Quoted passage.
START

One or two points were considered unlikely to be true, but the writer’s wide-ranging knowledge could be explained by travel entailed in his job or by information being passed on from others. That would be similar to the way MI6 sources often reported, and ‘the information he has supplied us is certainly well up to their standard,’ the Columba team noted. The decision was made to consider the message valid and drop more pigeons in the marsh where they had been requested.

On 2 July 1941, the results from Columba’s initial foray were written up. Over three months, 221 birds had been released over Flanders, Normandy and Brittany. Forty-six returned, 19 with messages, 17 of which contained information. And this information had already shown its value. The six messages from Normandy and Brittany helped identify two German infantry regiments and also the movement of troops away from Cherbourg and Brittany. This was especially interesting since there had been few such indications from MI6 sources. What was particularly special about Columba was that intelligence would be in the hands of those hungry for information within hours of a message being written. This was unique among sources of intelligence, and the freshness of the information was something London would frequently marvel at. ‘I think this form of intelligence is most valuable and has great possibility and should be encouraged,’ the Deputy Director of Military Intelligence wrote. It was noted that it was an economical operation. The RAF planes were going across the Channel anyway and the main contribution was that of the pigeon owners themselves, who gave of their time and their birds freely. Columba was up and running. And within days of that first summary of its efforts, its most important message would arrive.

CHAPTER THREE

Leopold Vindictive

The Debaillie family gathered in the large building in Lichtervelde that doubled up as a grocery store and a family house. A local farmer had found the pigeon in the field that July morning in 1941 and his wife had brought it to them hidden in a sack of potatoes. It was just over a year since the Nazi war machine had swept through Belgium and the farmer had taken it to the Debaillies because he knew they were patriots. But now the family had to decide what being a patriot really meant.

END

Entries on target coordinates
START

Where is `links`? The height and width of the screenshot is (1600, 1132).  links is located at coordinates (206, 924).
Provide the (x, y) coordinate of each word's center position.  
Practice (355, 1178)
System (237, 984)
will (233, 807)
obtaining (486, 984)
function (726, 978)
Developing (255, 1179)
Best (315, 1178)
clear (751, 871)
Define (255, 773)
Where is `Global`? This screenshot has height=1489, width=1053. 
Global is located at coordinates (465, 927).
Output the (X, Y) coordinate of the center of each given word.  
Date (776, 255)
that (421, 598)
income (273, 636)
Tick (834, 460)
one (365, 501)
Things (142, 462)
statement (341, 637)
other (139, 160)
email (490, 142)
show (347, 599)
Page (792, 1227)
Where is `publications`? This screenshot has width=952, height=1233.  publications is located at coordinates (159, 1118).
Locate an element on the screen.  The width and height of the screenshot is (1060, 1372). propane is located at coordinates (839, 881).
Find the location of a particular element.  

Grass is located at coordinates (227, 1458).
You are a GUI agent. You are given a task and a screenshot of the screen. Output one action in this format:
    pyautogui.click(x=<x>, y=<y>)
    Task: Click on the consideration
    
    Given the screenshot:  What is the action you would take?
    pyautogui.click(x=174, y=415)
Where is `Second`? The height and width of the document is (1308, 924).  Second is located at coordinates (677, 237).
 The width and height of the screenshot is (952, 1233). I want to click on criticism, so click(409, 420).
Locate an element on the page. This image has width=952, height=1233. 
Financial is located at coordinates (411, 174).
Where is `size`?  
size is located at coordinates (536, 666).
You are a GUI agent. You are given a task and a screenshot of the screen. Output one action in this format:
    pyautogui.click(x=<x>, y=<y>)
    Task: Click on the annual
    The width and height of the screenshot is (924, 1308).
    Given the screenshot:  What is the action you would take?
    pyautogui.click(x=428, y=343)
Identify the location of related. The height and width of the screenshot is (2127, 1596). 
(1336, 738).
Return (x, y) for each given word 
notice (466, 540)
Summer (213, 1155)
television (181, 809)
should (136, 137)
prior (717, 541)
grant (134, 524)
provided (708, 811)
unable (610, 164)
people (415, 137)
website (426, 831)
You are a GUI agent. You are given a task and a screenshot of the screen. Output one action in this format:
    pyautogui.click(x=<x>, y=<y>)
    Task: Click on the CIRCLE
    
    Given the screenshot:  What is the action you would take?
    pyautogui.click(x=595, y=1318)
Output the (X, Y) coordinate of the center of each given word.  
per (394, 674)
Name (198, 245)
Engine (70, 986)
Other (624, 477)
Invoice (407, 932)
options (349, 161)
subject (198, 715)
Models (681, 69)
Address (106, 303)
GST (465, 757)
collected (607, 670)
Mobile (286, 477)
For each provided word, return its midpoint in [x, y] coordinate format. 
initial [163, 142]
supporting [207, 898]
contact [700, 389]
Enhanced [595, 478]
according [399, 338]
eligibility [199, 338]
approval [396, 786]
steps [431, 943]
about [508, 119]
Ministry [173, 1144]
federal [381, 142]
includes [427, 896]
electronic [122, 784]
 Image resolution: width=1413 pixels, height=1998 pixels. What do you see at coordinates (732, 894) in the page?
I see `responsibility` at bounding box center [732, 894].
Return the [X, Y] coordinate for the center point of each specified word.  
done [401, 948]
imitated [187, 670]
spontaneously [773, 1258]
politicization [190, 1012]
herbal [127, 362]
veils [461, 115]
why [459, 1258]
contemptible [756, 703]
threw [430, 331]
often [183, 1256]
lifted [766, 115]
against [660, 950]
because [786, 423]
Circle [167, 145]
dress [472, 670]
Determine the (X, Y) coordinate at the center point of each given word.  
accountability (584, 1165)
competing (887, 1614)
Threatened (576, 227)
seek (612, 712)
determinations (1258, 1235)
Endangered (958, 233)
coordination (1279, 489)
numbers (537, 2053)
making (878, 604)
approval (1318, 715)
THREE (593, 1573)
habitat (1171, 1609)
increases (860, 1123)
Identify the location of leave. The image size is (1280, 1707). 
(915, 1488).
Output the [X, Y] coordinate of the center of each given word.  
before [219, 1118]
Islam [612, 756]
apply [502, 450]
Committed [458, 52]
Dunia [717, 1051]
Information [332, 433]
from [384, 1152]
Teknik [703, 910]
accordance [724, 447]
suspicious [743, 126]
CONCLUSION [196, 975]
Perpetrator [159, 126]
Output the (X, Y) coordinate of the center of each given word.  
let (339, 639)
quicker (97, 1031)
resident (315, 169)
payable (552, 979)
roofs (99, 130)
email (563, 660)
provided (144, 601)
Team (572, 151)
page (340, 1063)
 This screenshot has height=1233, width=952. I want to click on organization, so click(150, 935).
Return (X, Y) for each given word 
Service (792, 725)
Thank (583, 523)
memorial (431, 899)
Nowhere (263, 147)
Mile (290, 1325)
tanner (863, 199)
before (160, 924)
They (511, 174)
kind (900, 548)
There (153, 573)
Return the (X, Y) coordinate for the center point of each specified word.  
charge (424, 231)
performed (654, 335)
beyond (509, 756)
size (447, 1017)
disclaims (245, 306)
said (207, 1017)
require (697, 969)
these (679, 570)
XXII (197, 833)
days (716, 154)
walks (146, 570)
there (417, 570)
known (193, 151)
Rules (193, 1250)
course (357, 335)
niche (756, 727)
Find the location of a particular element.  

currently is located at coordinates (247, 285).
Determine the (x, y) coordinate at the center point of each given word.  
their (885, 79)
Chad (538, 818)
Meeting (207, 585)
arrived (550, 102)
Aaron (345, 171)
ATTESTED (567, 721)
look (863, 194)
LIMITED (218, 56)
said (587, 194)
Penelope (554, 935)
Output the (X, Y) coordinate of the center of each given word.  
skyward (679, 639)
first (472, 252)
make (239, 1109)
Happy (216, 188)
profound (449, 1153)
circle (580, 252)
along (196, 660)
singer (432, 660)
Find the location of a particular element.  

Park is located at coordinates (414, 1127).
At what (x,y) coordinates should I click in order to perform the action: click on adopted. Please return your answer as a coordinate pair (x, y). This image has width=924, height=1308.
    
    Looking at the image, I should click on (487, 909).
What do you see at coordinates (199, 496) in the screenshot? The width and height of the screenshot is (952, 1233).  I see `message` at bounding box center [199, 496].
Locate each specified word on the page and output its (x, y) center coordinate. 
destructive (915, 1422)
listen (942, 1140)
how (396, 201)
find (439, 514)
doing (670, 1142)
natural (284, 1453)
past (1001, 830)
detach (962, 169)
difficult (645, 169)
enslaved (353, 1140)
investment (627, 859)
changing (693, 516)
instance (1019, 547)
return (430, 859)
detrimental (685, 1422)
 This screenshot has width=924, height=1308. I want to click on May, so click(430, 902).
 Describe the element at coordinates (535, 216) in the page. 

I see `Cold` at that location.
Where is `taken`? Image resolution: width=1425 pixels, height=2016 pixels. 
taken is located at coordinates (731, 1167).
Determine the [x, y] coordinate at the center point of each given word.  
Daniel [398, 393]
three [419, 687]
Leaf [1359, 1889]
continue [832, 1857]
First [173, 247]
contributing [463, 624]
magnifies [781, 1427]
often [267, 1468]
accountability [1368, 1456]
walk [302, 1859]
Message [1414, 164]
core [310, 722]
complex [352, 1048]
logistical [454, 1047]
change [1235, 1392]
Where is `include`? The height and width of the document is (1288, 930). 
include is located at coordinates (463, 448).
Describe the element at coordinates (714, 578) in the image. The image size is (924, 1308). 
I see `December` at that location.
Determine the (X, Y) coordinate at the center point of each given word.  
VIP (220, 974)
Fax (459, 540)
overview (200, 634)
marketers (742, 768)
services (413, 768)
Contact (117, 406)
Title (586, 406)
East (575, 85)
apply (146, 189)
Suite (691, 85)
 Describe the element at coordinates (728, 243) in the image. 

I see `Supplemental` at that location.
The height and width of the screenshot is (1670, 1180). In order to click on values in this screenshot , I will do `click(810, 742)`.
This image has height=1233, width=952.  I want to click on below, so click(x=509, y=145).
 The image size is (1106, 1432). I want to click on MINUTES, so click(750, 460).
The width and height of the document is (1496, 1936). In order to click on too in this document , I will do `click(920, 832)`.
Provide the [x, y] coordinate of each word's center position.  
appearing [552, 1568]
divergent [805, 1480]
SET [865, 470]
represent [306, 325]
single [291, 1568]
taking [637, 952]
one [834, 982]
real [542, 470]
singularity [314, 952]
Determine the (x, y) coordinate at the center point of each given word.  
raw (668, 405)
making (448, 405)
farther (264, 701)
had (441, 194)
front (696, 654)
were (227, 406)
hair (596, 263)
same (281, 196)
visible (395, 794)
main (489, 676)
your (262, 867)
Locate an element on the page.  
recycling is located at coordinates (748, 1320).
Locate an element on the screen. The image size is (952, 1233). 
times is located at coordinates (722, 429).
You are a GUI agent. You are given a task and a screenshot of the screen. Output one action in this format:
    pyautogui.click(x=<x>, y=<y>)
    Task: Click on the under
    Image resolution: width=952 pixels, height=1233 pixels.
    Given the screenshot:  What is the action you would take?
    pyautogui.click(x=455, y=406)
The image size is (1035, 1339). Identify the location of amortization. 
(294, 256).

END

To be done.
Reproduce the stretch of the passage about the Columba pigeons that opens with "One or two points" and closes with "had been requested.", substituting "birds" for "pigeons".

Expected answer.
One or two points were considered unlikely to be true, but the writer’s wide-ranging knowledge could be explained by travel entailed in his job or by information being passed on from others. That would be similar to the way MI6 sources often reported, and ‘the information he has supplied us is certainly well up to their standard,’ the Columba team noted. The decision was made to consider the message valid and drop more birds in the marsh where they had been requested.